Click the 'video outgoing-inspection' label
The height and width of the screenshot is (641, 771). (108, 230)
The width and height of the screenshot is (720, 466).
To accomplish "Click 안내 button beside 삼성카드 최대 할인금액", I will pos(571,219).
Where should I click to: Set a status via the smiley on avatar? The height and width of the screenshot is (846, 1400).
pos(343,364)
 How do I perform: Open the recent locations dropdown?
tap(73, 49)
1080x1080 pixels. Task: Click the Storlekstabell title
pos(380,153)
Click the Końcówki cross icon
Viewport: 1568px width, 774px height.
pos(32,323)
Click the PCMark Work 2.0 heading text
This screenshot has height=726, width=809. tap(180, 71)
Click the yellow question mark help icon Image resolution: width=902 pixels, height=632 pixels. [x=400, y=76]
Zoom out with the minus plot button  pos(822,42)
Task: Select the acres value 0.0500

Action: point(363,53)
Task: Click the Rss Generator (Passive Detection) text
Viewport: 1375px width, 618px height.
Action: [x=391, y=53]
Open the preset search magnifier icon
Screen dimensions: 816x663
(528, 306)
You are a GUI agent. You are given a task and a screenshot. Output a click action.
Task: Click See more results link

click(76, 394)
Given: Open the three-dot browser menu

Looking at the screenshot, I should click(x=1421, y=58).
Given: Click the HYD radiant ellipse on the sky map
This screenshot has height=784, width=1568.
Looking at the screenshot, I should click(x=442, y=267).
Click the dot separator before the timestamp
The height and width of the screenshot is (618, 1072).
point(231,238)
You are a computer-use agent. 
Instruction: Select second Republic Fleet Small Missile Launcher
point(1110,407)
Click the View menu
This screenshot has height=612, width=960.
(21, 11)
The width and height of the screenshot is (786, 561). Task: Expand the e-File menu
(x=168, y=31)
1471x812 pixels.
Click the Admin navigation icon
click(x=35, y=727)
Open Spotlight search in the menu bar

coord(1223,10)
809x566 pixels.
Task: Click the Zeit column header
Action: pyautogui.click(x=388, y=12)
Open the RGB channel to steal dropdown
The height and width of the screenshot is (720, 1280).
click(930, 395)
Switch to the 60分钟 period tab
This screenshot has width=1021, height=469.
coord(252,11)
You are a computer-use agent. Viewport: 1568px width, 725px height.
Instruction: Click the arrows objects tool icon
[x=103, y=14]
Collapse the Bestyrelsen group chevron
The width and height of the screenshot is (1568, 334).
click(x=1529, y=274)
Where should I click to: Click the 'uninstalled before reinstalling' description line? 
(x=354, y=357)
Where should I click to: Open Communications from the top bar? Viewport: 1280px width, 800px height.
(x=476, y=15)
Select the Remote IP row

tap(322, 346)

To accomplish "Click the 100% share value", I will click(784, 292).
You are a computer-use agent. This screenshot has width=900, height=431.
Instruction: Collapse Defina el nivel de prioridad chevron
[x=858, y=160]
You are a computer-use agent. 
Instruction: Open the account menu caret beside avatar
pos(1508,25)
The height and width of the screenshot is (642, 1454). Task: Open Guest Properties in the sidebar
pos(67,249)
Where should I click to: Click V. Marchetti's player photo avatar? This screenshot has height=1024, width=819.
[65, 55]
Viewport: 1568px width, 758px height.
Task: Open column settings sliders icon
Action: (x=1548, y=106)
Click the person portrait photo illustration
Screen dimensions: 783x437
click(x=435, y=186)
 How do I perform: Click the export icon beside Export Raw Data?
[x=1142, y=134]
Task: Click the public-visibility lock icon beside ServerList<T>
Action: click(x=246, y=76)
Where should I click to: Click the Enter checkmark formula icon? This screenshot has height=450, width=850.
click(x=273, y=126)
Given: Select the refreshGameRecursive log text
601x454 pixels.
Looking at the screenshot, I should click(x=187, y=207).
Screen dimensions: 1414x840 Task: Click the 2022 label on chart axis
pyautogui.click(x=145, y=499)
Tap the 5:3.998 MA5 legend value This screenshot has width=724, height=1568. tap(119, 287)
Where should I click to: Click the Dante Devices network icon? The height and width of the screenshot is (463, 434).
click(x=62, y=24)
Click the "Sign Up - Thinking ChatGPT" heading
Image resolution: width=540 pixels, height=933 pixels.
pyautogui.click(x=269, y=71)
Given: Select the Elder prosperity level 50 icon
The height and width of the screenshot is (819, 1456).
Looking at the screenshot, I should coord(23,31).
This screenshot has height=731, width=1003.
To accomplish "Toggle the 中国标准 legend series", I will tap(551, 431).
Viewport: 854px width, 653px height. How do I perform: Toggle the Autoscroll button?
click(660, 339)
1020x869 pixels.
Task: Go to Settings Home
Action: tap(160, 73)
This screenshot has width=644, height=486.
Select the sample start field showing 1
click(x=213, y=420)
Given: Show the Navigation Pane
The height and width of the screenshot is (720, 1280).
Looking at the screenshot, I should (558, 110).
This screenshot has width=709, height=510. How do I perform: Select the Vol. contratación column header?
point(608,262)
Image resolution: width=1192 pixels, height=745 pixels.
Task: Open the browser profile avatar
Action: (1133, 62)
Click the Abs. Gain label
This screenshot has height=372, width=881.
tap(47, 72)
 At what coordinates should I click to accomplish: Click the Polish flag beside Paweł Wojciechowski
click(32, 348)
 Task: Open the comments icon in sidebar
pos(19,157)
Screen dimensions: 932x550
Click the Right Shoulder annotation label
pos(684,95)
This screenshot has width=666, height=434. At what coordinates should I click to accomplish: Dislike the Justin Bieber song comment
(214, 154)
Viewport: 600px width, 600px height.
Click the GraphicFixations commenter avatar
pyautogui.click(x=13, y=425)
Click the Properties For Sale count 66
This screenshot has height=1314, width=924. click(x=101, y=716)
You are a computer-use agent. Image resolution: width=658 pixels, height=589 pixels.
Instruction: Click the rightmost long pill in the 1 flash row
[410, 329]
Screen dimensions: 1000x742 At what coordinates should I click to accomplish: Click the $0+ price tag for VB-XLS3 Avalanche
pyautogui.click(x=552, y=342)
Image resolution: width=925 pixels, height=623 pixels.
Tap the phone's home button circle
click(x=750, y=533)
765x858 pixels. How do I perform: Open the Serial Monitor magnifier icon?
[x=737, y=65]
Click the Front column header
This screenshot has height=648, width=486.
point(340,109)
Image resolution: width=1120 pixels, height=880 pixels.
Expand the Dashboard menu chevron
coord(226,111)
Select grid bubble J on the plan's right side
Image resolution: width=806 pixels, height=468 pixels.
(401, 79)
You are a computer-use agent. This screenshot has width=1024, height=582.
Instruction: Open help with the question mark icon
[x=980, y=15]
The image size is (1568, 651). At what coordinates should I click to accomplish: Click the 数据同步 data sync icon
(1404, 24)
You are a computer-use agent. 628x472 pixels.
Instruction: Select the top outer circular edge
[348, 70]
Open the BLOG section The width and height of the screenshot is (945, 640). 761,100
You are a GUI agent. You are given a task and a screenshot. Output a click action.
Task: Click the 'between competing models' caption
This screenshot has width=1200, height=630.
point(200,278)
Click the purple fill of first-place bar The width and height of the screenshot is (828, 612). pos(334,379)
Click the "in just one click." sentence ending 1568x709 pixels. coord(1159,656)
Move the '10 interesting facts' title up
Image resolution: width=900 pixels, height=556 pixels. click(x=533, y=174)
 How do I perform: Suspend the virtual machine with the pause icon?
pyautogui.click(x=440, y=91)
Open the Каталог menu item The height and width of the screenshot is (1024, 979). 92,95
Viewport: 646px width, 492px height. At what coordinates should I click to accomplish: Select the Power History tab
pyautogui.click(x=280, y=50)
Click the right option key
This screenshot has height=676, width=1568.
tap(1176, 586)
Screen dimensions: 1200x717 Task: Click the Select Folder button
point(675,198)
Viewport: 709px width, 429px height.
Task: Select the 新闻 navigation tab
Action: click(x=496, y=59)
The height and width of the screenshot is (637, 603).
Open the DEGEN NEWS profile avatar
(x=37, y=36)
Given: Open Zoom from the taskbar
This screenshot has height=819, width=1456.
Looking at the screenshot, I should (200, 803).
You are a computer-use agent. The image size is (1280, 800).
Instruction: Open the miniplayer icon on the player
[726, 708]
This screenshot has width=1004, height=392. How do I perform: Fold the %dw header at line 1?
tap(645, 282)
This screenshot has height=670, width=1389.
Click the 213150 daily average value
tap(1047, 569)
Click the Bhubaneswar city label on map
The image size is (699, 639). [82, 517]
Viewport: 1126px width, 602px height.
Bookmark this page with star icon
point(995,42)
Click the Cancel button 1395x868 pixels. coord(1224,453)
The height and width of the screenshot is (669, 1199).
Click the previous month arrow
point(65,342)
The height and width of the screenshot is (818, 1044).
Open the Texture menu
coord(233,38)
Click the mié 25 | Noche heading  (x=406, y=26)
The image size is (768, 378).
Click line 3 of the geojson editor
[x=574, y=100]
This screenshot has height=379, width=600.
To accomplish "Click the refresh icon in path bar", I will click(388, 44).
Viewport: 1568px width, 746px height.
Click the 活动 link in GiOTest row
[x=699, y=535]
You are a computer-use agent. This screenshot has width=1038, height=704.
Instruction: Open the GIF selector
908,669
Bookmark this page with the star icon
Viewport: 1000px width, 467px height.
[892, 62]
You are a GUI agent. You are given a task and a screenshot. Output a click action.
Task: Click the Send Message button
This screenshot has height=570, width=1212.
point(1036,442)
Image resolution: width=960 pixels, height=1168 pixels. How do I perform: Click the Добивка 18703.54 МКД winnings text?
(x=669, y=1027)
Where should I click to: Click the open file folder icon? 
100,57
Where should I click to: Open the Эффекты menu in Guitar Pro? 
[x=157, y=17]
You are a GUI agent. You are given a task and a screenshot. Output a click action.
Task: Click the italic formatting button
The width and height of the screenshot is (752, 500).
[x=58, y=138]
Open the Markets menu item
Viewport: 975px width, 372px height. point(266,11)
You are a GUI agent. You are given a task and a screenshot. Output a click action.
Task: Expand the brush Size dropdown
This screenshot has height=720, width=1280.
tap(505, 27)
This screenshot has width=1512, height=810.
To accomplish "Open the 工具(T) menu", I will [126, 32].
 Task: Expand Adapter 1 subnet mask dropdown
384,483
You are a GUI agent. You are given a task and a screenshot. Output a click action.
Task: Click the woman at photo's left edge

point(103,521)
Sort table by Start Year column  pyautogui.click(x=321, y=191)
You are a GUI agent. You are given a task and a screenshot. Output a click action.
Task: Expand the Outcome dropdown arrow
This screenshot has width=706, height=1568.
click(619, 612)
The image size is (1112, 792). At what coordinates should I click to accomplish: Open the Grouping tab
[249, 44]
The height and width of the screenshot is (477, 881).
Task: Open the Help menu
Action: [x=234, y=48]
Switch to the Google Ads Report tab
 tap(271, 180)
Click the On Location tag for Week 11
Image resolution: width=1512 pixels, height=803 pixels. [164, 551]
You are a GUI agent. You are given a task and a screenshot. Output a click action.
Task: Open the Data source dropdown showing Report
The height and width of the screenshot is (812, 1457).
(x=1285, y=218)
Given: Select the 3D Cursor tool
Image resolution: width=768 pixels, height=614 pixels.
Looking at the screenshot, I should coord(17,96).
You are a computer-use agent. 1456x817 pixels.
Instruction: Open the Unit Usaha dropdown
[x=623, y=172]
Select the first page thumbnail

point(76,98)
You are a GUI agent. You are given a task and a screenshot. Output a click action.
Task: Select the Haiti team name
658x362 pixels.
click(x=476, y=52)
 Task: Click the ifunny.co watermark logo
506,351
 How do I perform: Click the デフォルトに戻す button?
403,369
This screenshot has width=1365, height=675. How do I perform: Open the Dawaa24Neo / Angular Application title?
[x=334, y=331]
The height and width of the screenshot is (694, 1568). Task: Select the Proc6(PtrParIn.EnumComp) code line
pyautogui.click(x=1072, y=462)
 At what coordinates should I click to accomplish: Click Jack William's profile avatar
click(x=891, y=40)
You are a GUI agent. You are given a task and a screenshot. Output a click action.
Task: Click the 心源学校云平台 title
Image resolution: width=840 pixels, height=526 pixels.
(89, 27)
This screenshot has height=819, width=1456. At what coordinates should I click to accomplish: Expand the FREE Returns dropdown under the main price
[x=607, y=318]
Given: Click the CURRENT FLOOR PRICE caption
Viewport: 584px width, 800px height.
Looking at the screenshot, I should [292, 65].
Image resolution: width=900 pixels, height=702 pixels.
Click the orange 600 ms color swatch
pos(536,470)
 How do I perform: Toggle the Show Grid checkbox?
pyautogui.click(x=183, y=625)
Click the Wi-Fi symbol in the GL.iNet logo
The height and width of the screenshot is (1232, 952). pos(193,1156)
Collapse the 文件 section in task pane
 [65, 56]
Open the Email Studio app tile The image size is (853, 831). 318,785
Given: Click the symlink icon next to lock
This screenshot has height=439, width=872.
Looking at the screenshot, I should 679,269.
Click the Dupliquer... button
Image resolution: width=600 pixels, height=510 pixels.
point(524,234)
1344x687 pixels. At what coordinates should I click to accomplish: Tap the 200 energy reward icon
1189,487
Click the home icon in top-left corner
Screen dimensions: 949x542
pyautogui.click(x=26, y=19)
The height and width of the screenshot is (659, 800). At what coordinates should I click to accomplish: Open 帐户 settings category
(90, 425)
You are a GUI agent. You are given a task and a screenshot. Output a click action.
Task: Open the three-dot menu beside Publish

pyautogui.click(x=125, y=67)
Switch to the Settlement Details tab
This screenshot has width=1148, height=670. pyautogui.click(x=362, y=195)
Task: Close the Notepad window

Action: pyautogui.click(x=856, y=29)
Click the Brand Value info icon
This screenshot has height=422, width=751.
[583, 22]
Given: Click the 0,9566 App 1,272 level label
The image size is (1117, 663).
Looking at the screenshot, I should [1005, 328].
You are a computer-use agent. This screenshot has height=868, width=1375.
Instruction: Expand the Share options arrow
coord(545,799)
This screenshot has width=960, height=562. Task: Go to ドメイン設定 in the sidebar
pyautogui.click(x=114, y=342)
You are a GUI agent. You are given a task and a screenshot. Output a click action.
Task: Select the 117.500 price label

◆ ◆ ◆ ◆

Return the line that contains "This screenshot has height=422, width=751." along with every line after it through the end of the entries, exactly, adding nothing.

This screenshot has height=422, width=751.
[583, 22]
Given: Click the 0,9566 App 1,272 level label
The image size is (1117, 663).
Looking at the screenshot, I should [1005, 328].
You are a computer-use agent. This screenshot has height=868, width=1375.
Instruction: Expand the Share options arrow
coord(545,799)
This screenshot has width=960, height=562. Task: Go to ドメイン設定 in the sidebar
pyautogui.click(x=114, y=342)
You are a GUI agent. You are given a task and a screenshot. Output a click action.
Task: Select the 117.500 price label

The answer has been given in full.